David Leonhardt is back to school this week with his first column in a while, and it's a good one, arguing that there are serious costs to bailing out the AIGs of the world. The problem is that bailouts discourage these industries from making key structural changes. By way of analogy, he deploys some healthy Chrysler revisionism:
The Chrysler bailout may have saved the company, but it did nothing, after all, to stop Detroit’s long, sad decline.
Barry Ritholtz — who runs an equity research firm in New York and writes The Big Picture, one of the best-read economics blogs — is going to publish a book soon making the case that the bailout actually helped cause the decline. The book is called, “Bailout Nation.” In it, Mr. Ritholtz sketches out an intriguing alternative history of Chrysler and Detroit.
If Chrysler had collapsed, he argues, vulture investors might have swooped in and reconstituted the company as a smaller automaker less tied to the failed strategies of Detroit’s Big Three and their unions. “If Chrysler goes belly up,” he says, “it also might have forced some deep introspection at Ford and G.M. and might have changed their attitude toward fuel efficiency and manufacturing quality.” Some of the bailout’s opponents — from free-market conservatives to Senator Gary Hart, then a rising Democrat — were making similar arguments three decades ago.
Instead, the bailout and import quotas fooled the automakers into thinking they could keep doing business as usual. In 1980, Detroit sold about 80 percent of all new vehicles in this country, according to Autodata. Today, it sells just 45 percent.
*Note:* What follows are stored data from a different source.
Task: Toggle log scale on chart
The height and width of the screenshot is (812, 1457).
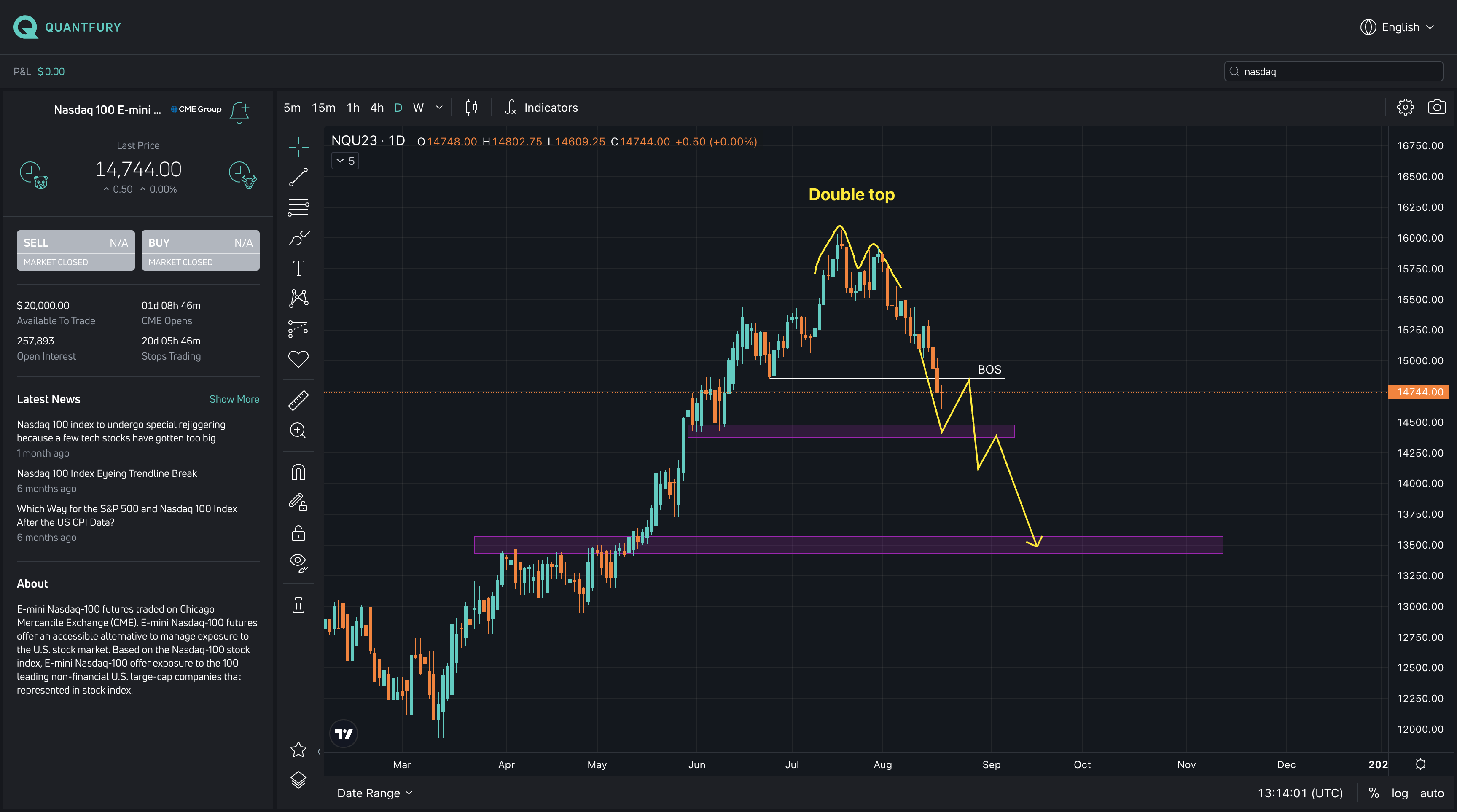Action: tap(1399, 793)
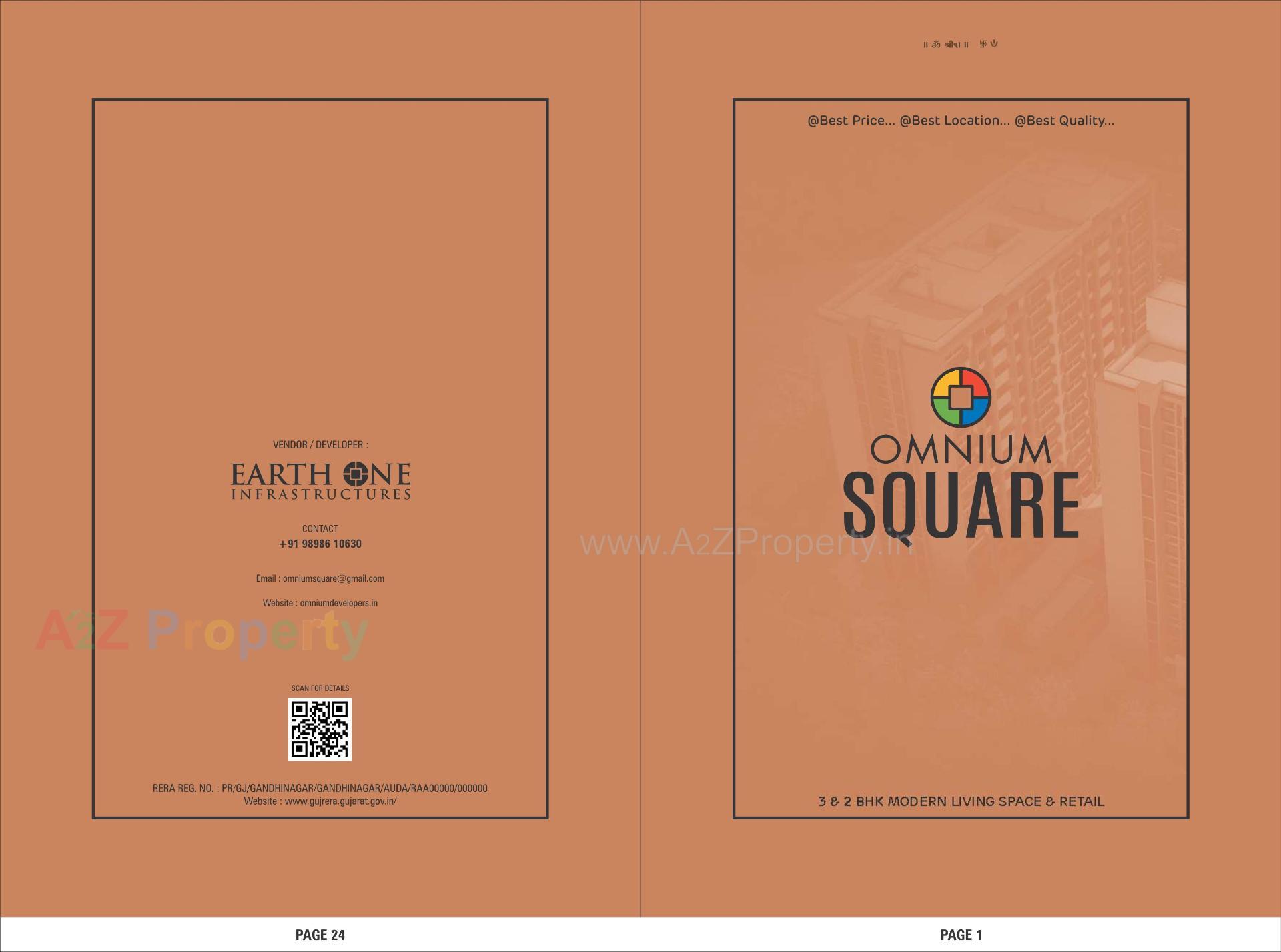Select the square motif inside the Omnium logo
The height and width of the screenshot is (952, 1281).
tap(961, 397)
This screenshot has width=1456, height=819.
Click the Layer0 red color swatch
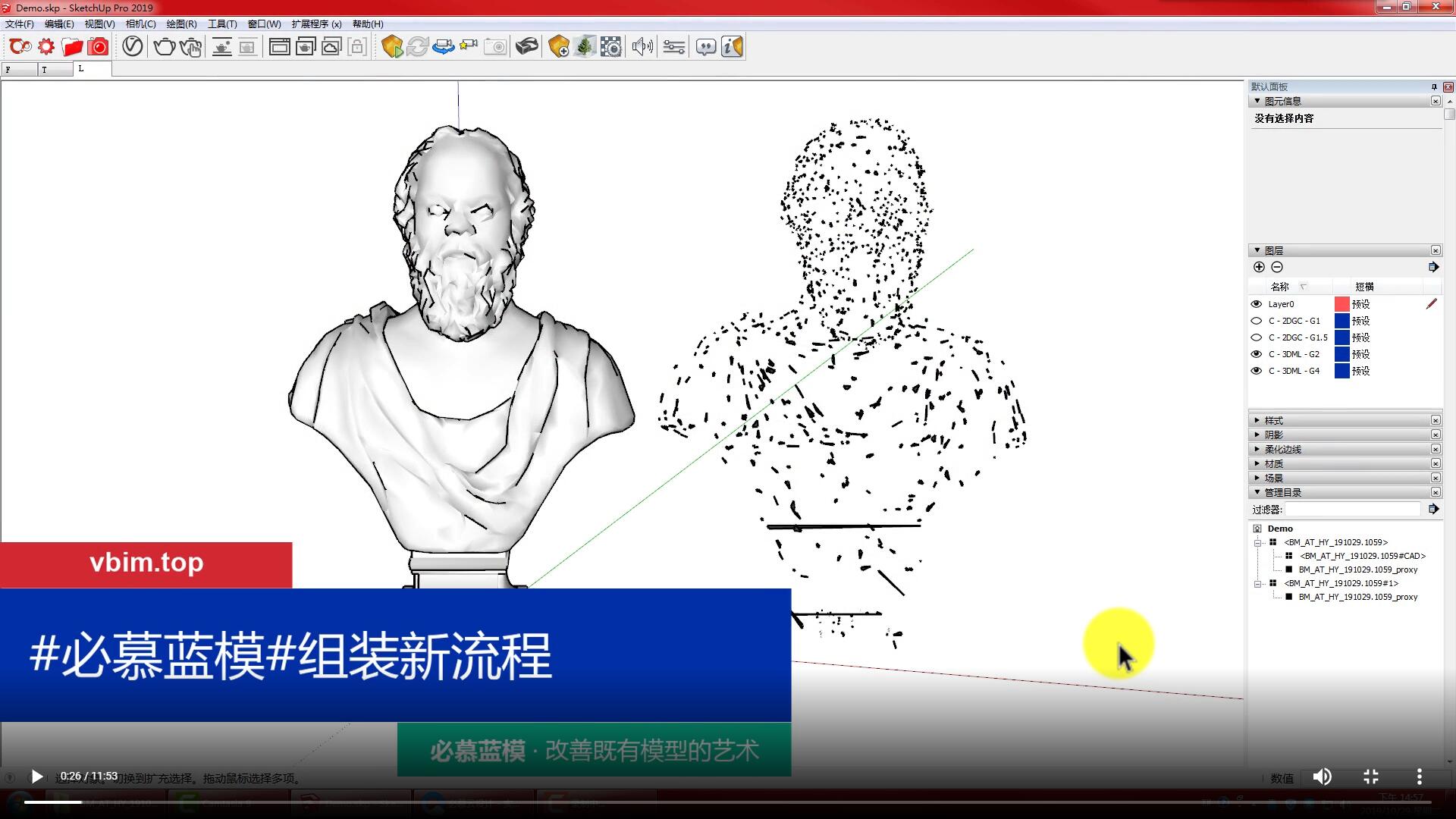[x=1341, y=304]
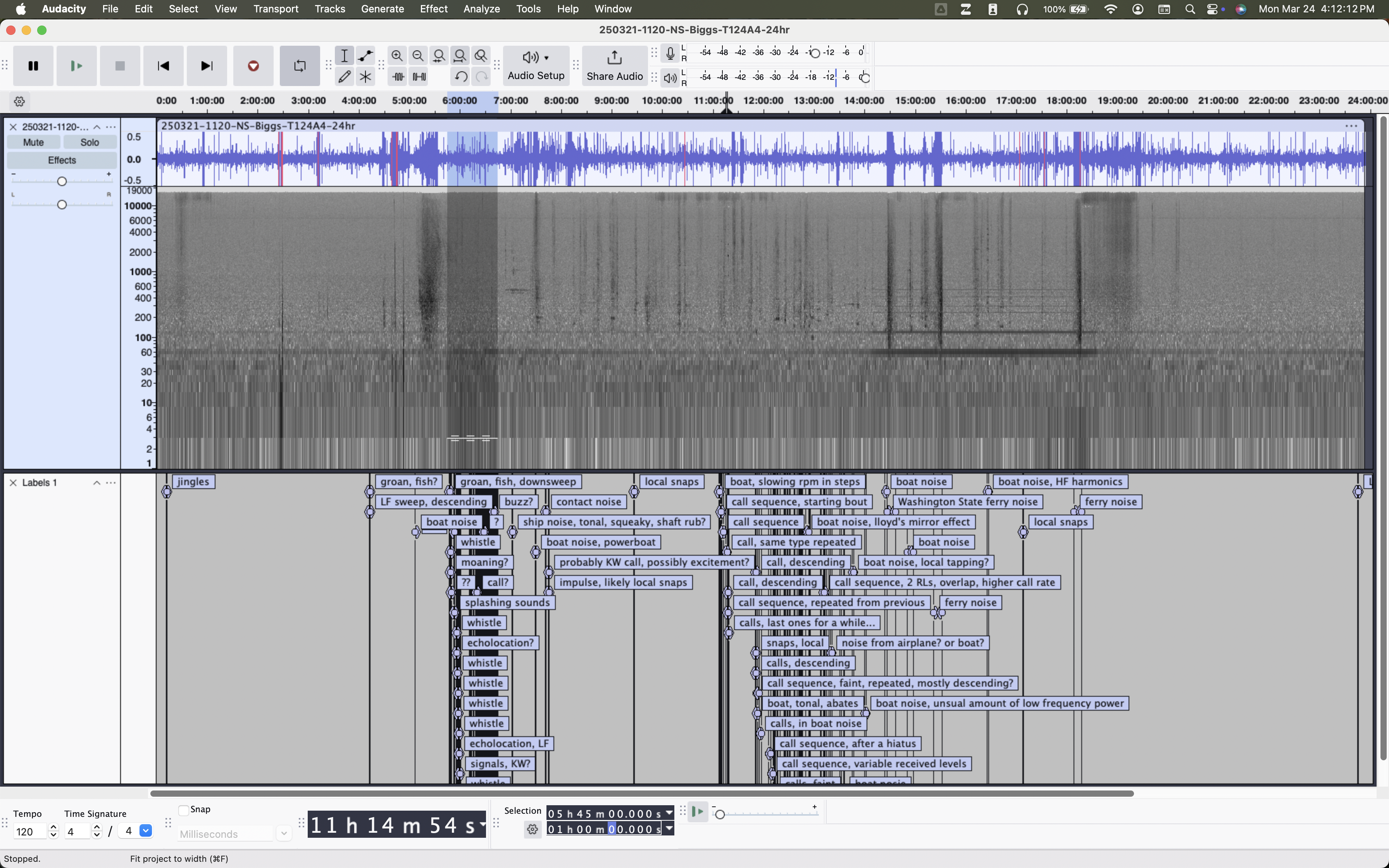Select the Draw pencil tool
This screenshot has height=868, width=1389.
click(345, 76)
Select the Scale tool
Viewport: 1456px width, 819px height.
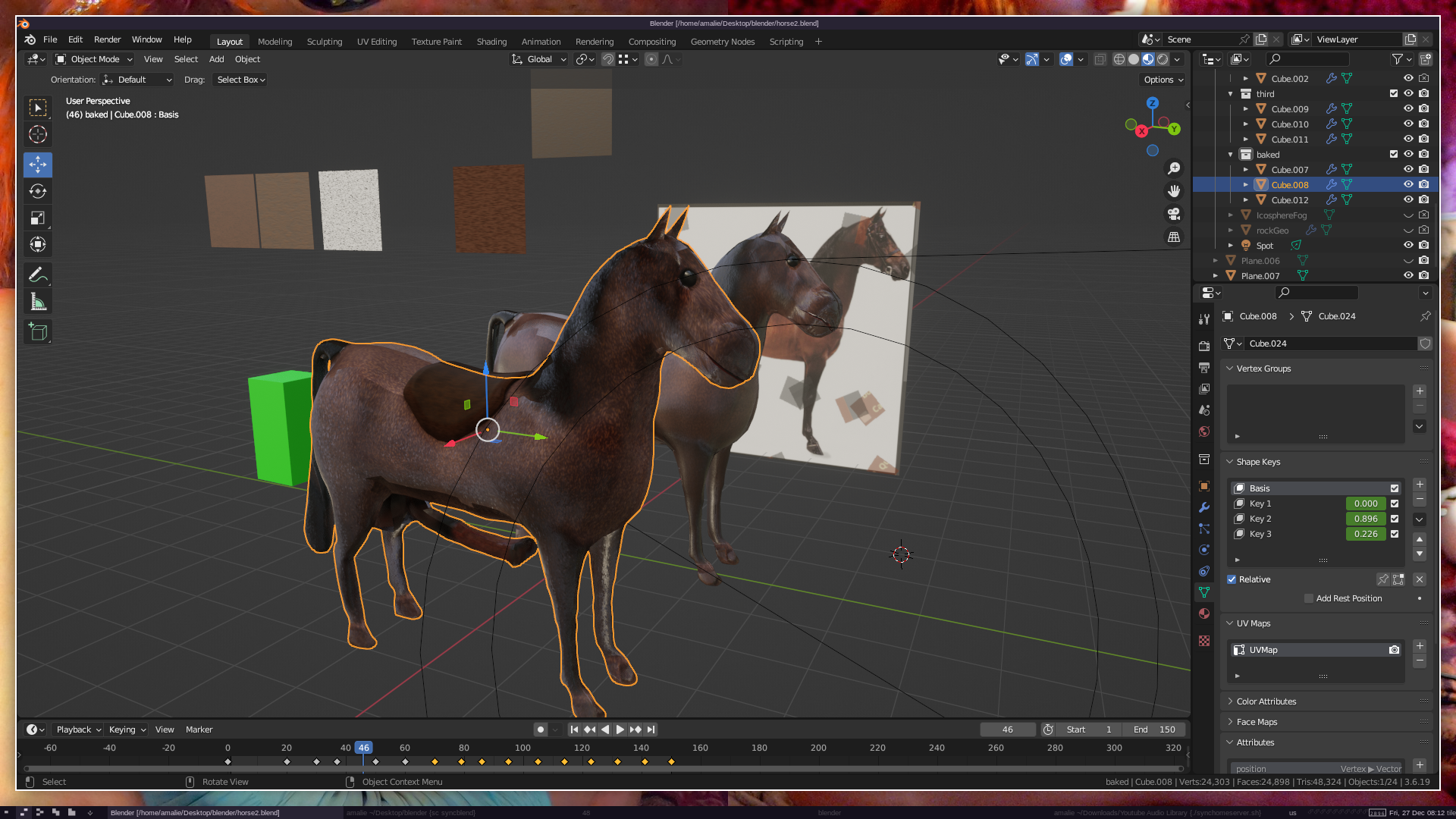[38, 218]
There is a similar chance for us to be fooled about the extent of today’s problems. Some day, house prices will stop falling and the financial markets will calm down. But the underlying problems aren’t going away on their own.
I think there's a lot of truth to this, and we'll be living with the consequences of today's bailouts for decades. Having said that, I still think Hank Paulson and Ben Bernanke made the right call.
To massively oversimplify, two things differentiate today from the 1980s (though this applies to the financial market turmoil generally, less so to AIG per se): 1.) The securitization trend of the last three decades means that many, many more people now own a piece of the rotten stuff (in this case, mostly foreclosed homes) than they would have back then. 2.) The magic of derivatives means people can use scary amounts of leverage--that is, place much bigger bets with the same amount of cash up front. If you're only leveraged 2:1 or 3:1, you may be able to cover your losses and stay afloat if an investment goes bad. If you're leveraged 50:1 or 100:1, which is not unusual these days, a drop in the value of your investment can wipe you out instantly, since you have to cover 50 or 100 times the size of the loss.
So not only is the rotten stuff more widespread than ever, people were allowed to place much, much bigger bets than they could have a few decades ago. Under those circumstances, not going the bailout route could easily lead to a financial market meltdown. The blame lies with the lax rules that got us to this point. And so the solution, as Obama has suggested, is to allow federal regulators to clamp down beforehand on the risks investors take with what is essentially taxpayer money. (Taxpayer money because, as I say, the feds have no choice but to bail out some of these financial institutions once they're on the verge of collapse.)